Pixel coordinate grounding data
================================

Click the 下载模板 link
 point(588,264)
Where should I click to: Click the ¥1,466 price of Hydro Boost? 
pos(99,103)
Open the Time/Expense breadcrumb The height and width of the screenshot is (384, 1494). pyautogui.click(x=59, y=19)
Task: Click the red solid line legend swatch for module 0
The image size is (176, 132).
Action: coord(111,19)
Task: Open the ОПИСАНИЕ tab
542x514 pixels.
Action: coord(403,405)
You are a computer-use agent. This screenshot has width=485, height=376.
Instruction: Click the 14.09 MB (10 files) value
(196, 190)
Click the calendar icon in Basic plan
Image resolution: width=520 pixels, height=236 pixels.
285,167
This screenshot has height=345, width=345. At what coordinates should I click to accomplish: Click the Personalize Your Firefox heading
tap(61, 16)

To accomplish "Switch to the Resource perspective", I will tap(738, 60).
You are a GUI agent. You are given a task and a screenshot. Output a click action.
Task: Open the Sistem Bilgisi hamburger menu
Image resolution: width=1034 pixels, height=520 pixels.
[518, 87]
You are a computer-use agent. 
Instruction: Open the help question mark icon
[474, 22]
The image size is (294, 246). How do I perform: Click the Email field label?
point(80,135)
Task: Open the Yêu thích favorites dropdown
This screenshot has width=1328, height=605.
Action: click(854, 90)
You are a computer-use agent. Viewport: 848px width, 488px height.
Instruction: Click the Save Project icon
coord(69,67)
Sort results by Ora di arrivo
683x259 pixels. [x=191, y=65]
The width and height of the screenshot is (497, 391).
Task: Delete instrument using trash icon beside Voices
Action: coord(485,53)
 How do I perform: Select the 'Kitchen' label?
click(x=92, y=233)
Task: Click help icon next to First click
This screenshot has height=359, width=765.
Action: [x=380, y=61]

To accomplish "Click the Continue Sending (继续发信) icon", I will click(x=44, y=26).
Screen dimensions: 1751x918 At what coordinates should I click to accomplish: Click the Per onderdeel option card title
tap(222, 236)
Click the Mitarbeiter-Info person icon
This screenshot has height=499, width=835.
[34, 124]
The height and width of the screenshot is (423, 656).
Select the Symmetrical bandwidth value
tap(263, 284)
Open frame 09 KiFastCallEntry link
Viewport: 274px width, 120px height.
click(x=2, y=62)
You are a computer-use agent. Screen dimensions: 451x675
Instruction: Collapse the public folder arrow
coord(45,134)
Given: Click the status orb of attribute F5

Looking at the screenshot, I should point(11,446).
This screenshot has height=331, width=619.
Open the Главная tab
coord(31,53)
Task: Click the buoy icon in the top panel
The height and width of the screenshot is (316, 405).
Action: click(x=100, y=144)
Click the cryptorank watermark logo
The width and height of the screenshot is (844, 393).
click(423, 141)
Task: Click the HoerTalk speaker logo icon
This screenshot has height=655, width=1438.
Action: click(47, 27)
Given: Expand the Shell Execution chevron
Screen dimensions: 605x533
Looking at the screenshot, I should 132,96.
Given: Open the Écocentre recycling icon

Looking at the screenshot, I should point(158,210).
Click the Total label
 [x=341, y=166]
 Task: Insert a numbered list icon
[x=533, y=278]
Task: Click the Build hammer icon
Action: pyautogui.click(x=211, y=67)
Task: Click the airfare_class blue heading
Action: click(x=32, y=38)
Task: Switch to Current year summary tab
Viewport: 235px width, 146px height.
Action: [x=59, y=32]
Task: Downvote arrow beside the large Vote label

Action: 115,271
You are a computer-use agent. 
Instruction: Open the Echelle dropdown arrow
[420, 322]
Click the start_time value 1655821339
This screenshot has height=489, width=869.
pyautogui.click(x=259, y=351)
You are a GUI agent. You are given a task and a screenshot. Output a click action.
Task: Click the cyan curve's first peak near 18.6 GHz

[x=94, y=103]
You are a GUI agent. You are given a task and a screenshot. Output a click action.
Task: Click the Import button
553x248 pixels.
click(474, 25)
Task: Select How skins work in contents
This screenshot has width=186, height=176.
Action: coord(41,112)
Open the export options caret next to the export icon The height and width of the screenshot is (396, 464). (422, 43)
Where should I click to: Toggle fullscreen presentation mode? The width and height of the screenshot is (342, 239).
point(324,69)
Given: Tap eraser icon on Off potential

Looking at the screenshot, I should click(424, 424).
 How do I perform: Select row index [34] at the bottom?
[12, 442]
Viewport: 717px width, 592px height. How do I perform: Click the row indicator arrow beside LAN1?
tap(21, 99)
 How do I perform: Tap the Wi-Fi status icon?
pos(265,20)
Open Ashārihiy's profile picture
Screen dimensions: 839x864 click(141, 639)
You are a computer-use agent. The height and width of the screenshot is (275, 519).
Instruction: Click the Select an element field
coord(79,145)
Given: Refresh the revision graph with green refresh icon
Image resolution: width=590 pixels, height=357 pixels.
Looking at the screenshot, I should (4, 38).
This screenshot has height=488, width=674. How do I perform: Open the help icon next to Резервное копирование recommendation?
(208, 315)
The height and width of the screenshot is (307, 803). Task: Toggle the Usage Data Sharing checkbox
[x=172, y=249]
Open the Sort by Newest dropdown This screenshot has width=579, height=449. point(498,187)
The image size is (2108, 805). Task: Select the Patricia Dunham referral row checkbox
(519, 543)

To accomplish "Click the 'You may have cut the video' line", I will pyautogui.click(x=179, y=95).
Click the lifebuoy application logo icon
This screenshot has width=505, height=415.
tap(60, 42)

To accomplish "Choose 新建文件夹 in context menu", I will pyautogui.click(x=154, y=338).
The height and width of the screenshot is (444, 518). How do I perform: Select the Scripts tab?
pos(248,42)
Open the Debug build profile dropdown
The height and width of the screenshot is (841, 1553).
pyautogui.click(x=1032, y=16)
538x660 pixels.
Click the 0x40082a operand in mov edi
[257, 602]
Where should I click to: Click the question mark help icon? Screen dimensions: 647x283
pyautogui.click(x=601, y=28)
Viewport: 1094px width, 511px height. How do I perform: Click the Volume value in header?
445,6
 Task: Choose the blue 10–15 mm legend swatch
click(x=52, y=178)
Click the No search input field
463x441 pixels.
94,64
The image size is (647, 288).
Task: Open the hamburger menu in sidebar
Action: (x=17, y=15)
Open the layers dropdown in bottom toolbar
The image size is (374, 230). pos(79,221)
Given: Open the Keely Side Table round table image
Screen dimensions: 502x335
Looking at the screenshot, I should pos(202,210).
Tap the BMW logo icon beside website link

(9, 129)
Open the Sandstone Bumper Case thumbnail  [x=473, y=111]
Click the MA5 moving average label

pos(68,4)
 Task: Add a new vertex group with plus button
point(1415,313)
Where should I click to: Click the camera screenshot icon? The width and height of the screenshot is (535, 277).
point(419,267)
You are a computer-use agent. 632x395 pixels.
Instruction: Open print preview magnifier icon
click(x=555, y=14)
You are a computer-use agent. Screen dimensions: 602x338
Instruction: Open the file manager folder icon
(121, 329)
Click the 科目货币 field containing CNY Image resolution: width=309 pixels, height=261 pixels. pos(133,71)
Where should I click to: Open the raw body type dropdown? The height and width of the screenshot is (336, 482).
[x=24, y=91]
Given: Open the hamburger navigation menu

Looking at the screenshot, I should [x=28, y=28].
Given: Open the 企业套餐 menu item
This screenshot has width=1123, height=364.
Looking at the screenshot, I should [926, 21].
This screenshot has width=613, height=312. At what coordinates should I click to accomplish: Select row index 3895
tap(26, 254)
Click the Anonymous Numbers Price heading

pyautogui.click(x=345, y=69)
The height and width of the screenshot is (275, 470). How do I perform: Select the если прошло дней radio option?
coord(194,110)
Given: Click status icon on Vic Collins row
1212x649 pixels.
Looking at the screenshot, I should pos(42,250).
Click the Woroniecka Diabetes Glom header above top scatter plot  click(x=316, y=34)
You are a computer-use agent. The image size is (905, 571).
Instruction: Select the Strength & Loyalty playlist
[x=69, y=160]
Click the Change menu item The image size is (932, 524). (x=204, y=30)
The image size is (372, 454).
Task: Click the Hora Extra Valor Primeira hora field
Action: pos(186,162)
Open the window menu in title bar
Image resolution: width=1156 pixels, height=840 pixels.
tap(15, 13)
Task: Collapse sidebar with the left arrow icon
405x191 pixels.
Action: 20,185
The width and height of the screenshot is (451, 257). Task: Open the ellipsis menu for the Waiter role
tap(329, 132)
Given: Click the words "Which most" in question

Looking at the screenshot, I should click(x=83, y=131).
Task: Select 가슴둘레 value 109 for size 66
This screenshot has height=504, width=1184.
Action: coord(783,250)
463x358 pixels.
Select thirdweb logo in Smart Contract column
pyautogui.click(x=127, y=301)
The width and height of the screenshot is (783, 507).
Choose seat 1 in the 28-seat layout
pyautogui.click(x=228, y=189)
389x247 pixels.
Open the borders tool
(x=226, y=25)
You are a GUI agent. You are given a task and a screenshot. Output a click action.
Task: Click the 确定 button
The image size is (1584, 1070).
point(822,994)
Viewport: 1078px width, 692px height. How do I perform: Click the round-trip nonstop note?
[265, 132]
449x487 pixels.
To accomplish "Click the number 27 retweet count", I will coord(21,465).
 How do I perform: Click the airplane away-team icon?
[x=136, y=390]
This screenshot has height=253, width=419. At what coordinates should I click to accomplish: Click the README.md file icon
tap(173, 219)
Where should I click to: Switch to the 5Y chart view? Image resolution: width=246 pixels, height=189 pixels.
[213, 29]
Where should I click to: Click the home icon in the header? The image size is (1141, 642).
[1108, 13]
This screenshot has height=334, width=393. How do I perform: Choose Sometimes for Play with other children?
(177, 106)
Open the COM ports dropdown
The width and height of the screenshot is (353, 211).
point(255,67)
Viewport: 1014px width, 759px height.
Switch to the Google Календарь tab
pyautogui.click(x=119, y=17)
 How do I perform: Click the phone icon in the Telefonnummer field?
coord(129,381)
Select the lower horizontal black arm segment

================================

→ To do: Please, from the entries above, set down exactly the lines from the one containing "389x247 pixels." through the one containing "449x487 pixels.", and only those.

→ Finished exercise:
389x247 pixels.
Open the borders tool
(x=226, y=25)
You are a GUI agent. You are given a task and a screenshot. Output a click action.
Task: Click the 确定 button
The image size is (1584, 1070).
point(822,994)
Viewport: 1078px width, 692px height. How do I perform: Click the round-trip nonstop note?
[265, 132]
449x487 pixels.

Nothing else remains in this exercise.